ACTIVITY » Send back the line that contains "Given: Click the DNS Delay field" and all lines following it through the end of the data below, exactly, omitting pictures.

Collected data entries
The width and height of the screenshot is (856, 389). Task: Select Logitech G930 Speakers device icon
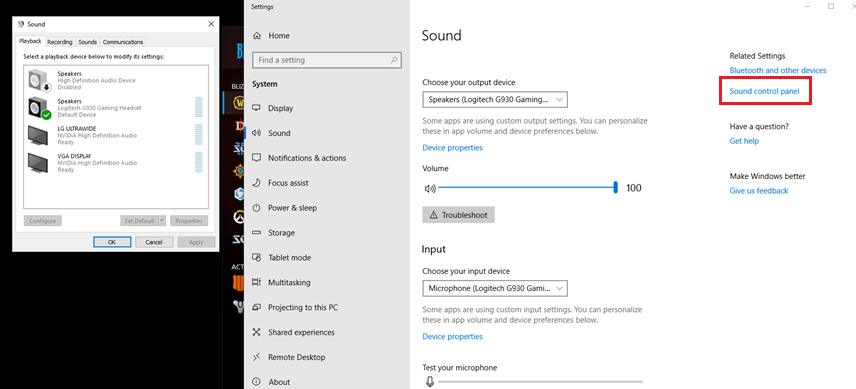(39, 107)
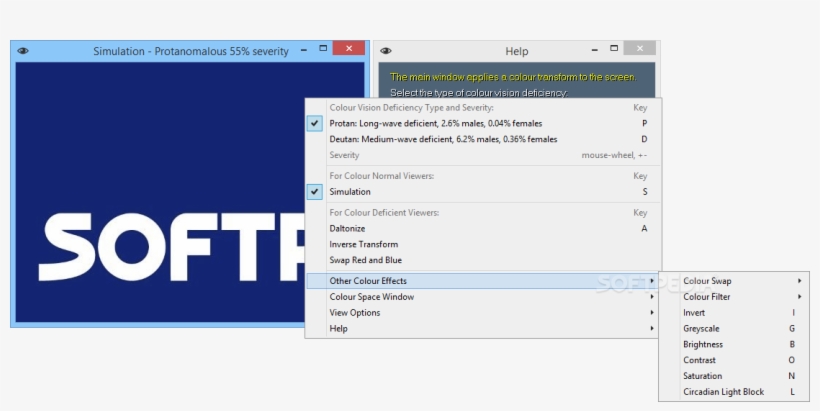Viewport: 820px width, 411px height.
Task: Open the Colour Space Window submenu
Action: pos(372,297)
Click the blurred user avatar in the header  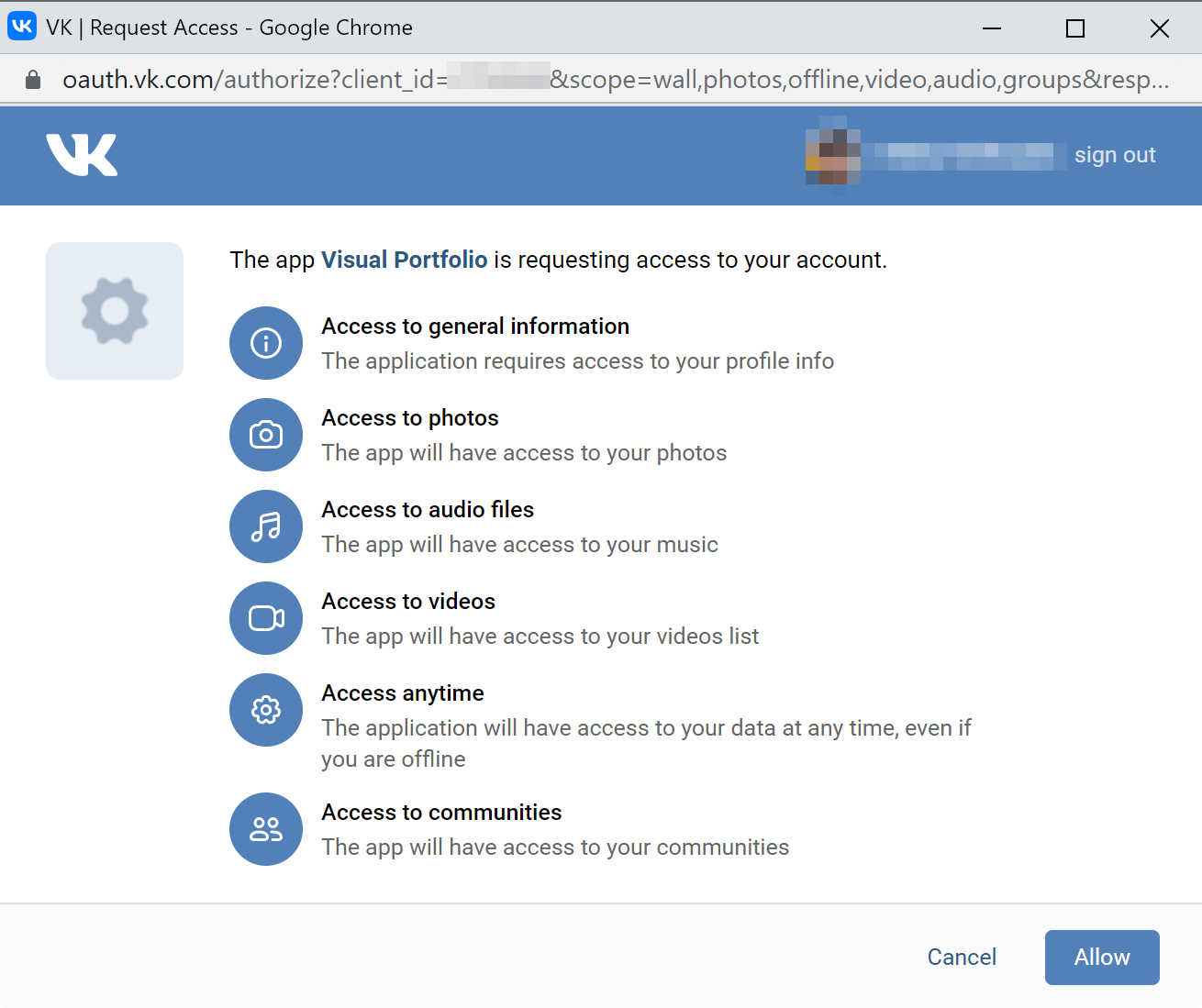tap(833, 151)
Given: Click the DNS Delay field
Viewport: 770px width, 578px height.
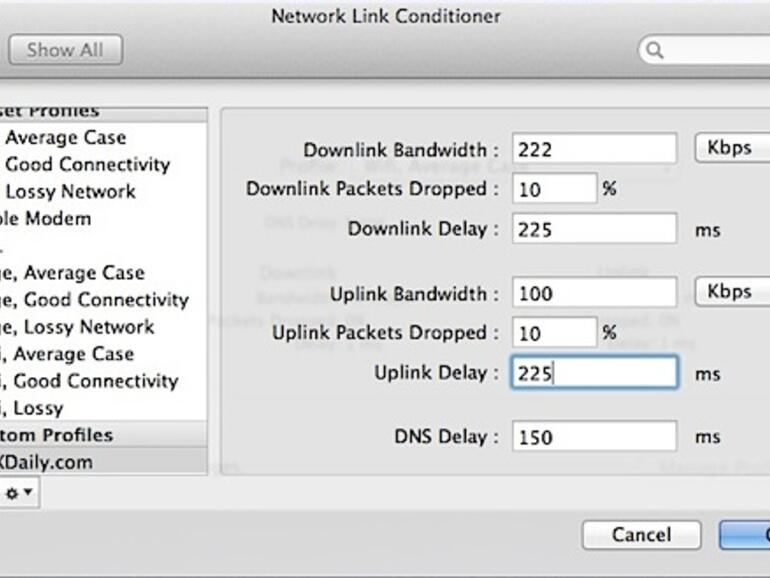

PROBLEM SOLUTION »
Given: Click the DNS Delay field
Viewport: 770px width, 578px height.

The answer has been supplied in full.